Тот когда-то увиденный в ее глазах свет, который сначала заставлял смиряться и притихать меня, надутого от спеси и самомнения, затем - нашего сына, способного, как кажется, смиряться только перед ней одной, мне думается, был свет не только провидимой ею боли, свет не одного лишь сомнения в том, что там, на этом пути ее любовь сможет охранить нас. Да, бессильной что-либо изменить, ей оставалось только высушить обувь, накрыть на стол, заботливо поправить шарф и тихо смотреть вслед. Но этот тихий взгляд куда-то далеко, в провидимый ею след, много лет назад случайно подсмотренный мною там, у памятника адмиралу на залитой весенним солнцем василеостровской набережной, так до сих пор тревожным своим вопросом: "Что принесешь ты Богу?" и смотрит мне в самую душу...

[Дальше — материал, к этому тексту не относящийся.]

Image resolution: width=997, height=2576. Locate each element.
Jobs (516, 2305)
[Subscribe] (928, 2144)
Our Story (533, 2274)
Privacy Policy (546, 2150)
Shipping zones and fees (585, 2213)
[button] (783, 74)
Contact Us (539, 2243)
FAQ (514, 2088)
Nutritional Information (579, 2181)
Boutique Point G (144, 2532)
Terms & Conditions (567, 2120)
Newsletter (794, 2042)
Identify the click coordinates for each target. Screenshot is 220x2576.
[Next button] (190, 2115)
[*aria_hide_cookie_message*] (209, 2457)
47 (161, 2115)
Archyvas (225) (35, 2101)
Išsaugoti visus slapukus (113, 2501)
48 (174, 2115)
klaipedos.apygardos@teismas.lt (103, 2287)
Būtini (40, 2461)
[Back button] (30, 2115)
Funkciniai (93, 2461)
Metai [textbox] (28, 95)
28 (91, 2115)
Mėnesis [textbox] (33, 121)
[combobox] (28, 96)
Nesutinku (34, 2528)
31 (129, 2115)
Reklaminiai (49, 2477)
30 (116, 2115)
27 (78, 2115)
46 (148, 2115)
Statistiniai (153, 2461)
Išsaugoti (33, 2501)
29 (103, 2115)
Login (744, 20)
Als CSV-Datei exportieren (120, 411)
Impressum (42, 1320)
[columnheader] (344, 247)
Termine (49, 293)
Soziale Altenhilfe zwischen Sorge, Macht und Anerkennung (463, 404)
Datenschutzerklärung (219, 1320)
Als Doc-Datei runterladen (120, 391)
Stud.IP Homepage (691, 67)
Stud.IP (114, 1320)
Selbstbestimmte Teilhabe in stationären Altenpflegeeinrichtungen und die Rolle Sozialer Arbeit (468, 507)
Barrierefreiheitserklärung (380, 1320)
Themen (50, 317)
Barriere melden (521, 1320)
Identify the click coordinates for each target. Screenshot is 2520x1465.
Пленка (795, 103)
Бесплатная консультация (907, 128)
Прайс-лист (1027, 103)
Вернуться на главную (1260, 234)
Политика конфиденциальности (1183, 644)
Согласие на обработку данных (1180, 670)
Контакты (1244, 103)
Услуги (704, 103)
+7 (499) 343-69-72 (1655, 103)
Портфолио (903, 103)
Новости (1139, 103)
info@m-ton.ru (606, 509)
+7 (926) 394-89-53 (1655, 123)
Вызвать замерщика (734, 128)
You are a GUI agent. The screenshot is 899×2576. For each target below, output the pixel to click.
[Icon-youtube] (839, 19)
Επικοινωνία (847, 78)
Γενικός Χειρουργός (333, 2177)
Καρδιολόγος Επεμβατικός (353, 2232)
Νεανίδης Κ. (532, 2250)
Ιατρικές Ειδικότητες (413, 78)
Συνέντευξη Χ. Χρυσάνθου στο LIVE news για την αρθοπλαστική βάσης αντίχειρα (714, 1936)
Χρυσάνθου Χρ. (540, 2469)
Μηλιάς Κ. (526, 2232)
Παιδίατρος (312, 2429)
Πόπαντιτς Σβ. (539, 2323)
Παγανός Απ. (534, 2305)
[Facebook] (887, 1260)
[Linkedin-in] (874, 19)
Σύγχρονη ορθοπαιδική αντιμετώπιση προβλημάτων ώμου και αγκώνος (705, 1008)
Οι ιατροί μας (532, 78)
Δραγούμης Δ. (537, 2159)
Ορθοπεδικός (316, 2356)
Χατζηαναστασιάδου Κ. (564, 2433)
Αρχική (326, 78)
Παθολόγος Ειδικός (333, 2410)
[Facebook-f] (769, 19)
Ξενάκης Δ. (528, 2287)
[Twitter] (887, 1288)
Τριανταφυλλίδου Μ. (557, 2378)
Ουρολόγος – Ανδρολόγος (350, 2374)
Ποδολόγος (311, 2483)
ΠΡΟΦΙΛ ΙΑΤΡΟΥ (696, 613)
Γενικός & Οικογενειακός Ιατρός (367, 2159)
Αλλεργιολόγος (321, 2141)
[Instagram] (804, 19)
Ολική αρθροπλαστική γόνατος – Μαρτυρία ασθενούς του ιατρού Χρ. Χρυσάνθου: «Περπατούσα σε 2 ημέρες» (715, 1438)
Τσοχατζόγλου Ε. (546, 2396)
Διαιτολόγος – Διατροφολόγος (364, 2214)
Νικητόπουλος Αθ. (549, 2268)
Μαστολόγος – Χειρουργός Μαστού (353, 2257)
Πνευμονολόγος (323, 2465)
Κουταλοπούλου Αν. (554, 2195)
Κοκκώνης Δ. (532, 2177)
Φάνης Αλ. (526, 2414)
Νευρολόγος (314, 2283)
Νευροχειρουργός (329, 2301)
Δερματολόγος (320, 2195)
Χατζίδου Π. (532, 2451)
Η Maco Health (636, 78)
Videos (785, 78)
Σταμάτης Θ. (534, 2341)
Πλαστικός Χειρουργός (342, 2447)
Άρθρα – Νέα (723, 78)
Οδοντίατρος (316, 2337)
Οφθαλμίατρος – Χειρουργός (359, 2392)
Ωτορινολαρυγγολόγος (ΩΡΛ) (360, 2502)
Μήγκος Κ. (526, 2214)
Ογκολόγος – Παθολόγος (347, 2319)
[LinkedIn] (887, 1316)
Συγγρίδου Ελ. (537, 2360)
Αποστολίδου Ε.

Мне довелось пройти через разжалование, многомесячные следствия, суд, через негласный запрет заниматься профессиональной деятельностью, пережить герметически закрывшиеся передо мной двери в большую науку, необходимость начинать все сначала в рамках уже совсем иного ремесла... Я видел алкогольную деградацию своего товарища-поэта, тихое помешательство своего друга-философа, самоубийства бывших сокурсников, озлобление разочаровавшихся в жизни людей... Я не спился и не озлобился, больше того, несмотря на пережитое крушение давних честолюбивых планов, оглядываясь на прошлое я совершенно искренне считаю, что }rn были светлые счастливые годы.